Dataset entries
[Start of Attachment]

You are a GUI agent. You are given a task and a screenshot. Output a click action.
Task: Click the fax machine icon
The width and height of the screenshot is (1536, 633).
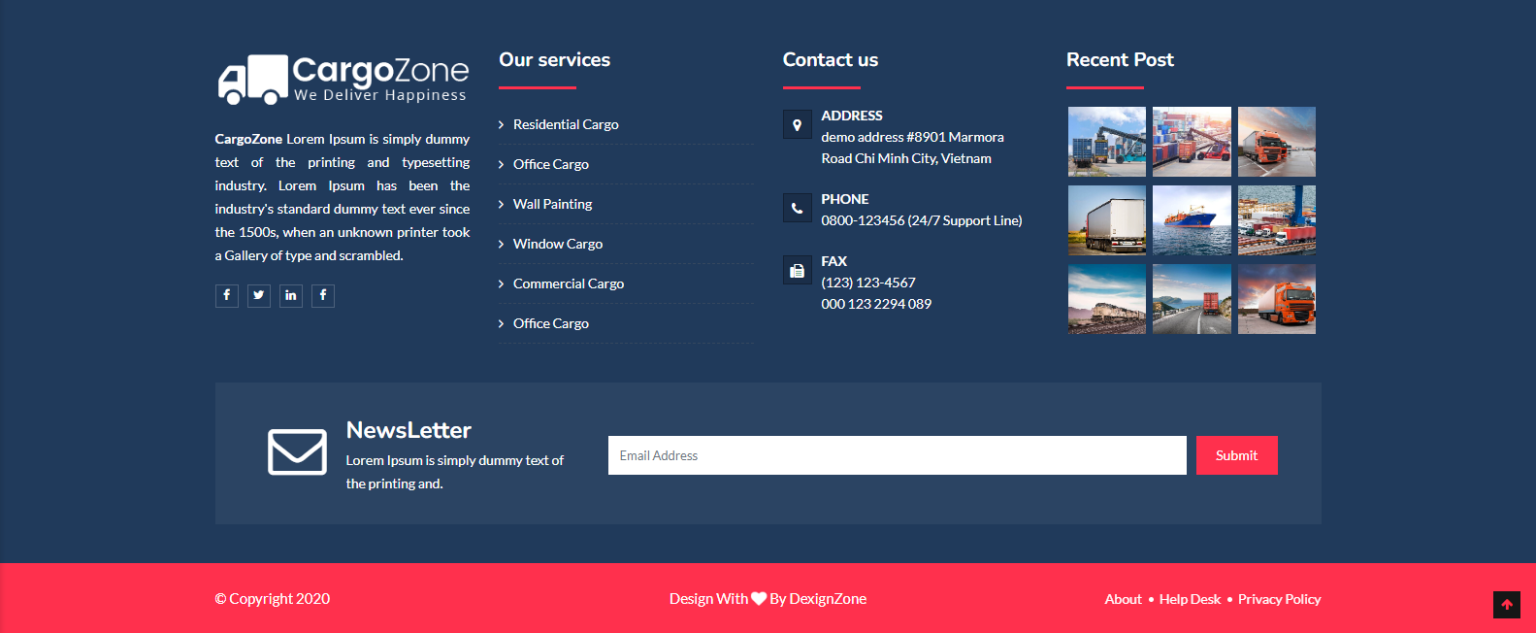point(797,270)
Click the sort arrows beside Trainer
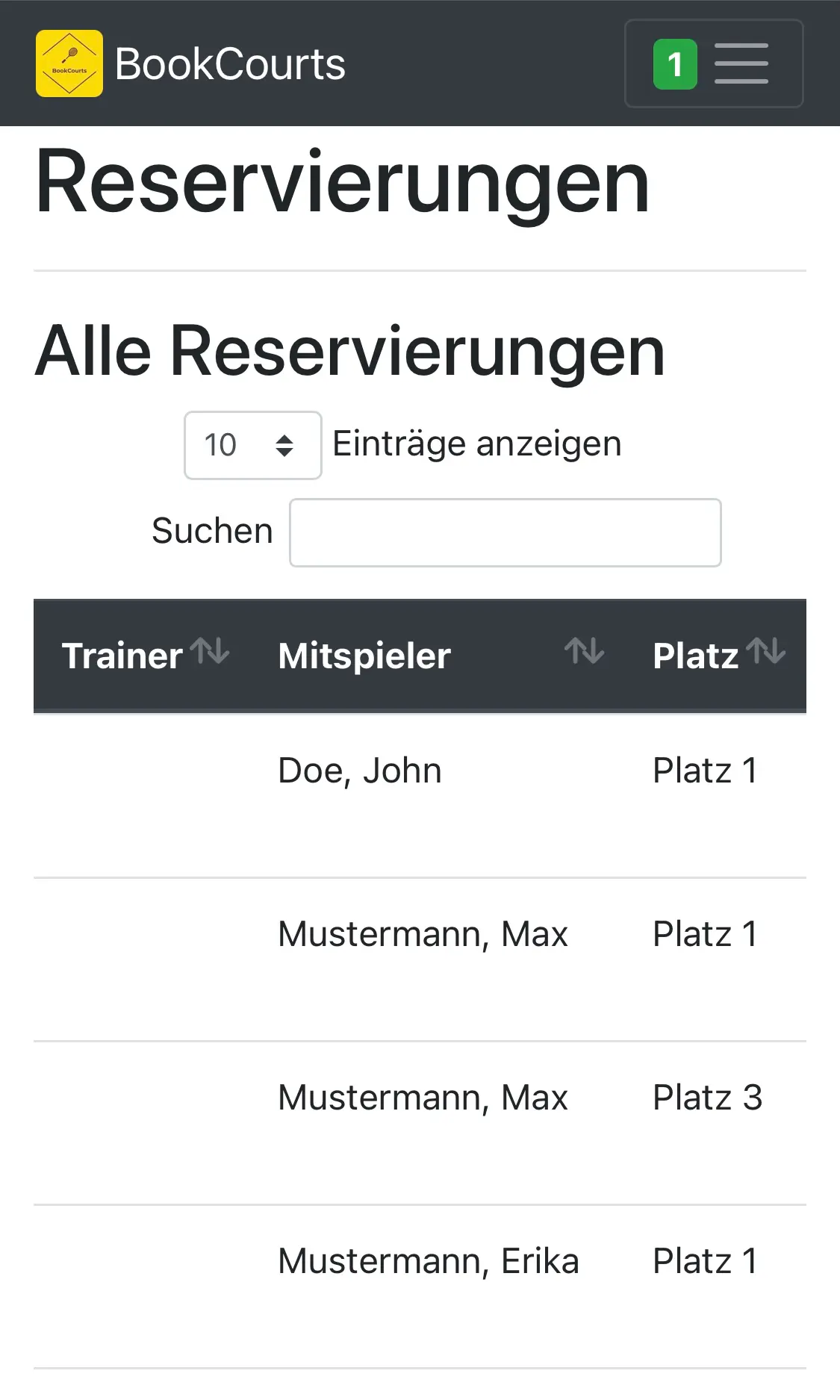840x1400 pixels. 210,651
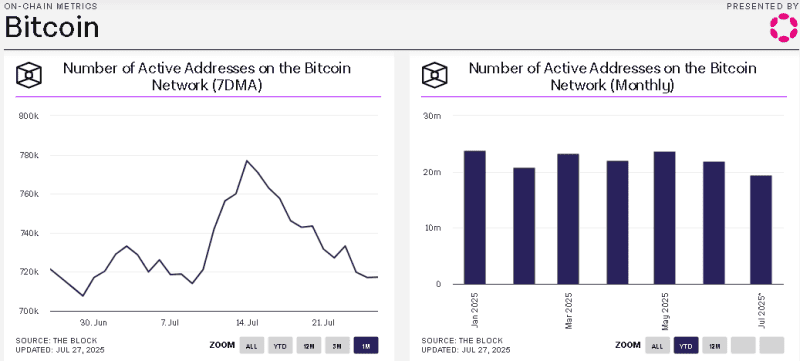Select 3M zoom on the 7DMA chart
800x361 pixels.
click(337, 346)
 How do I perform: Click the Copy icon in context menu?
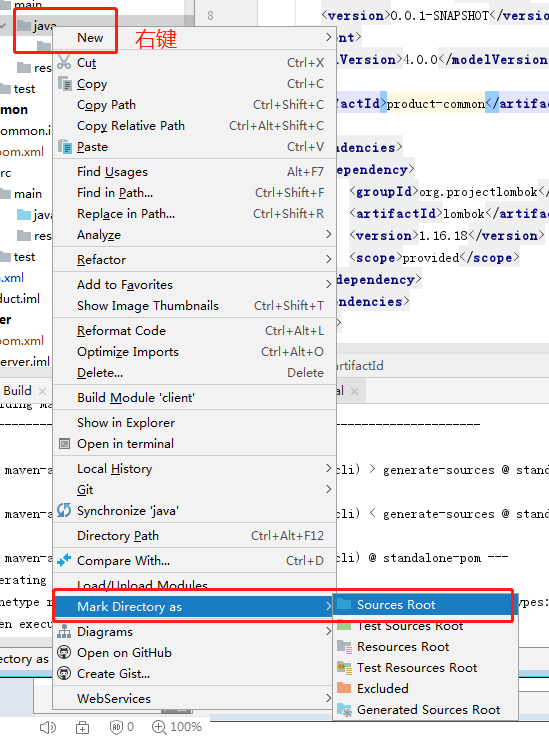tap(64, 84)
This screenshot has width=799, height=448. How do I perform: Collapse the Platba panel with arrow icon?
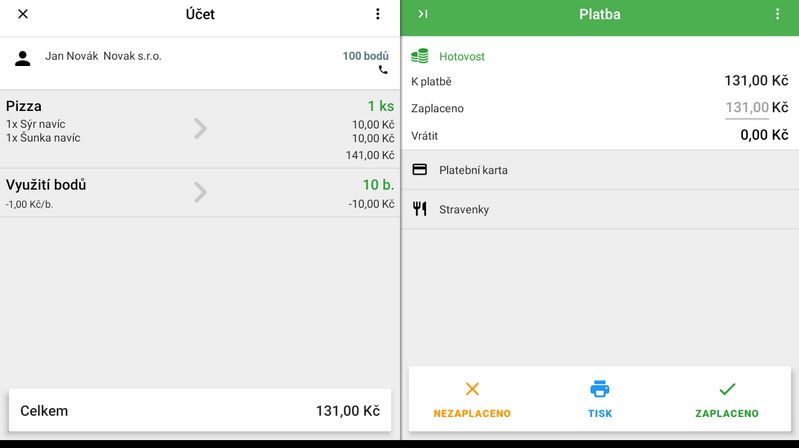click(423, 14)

[End of Attachment]

* [Exercise instructions]
Write out each record exactly as shown, but not its pictures.

* [Result]
You are a GUI agent. You are given a task and a screenshot. Output a click action.
Task: Click the fax machine icon
The width and height of the screenshot is (1536, 633).
point(797,270)
Click the sort arrows beside Trainer
840x1400 pixels. 210,651
Select 3M zoom on the 7DMA chart
800x361 pixels.
click(337, 346)
 How do I perform: Click the Copy icon in context menu?
tap(64, 84)
This screenshot has width=799, height=448. How do I perform: Collapse the Platba panel with arrow icon?
click(423, 14)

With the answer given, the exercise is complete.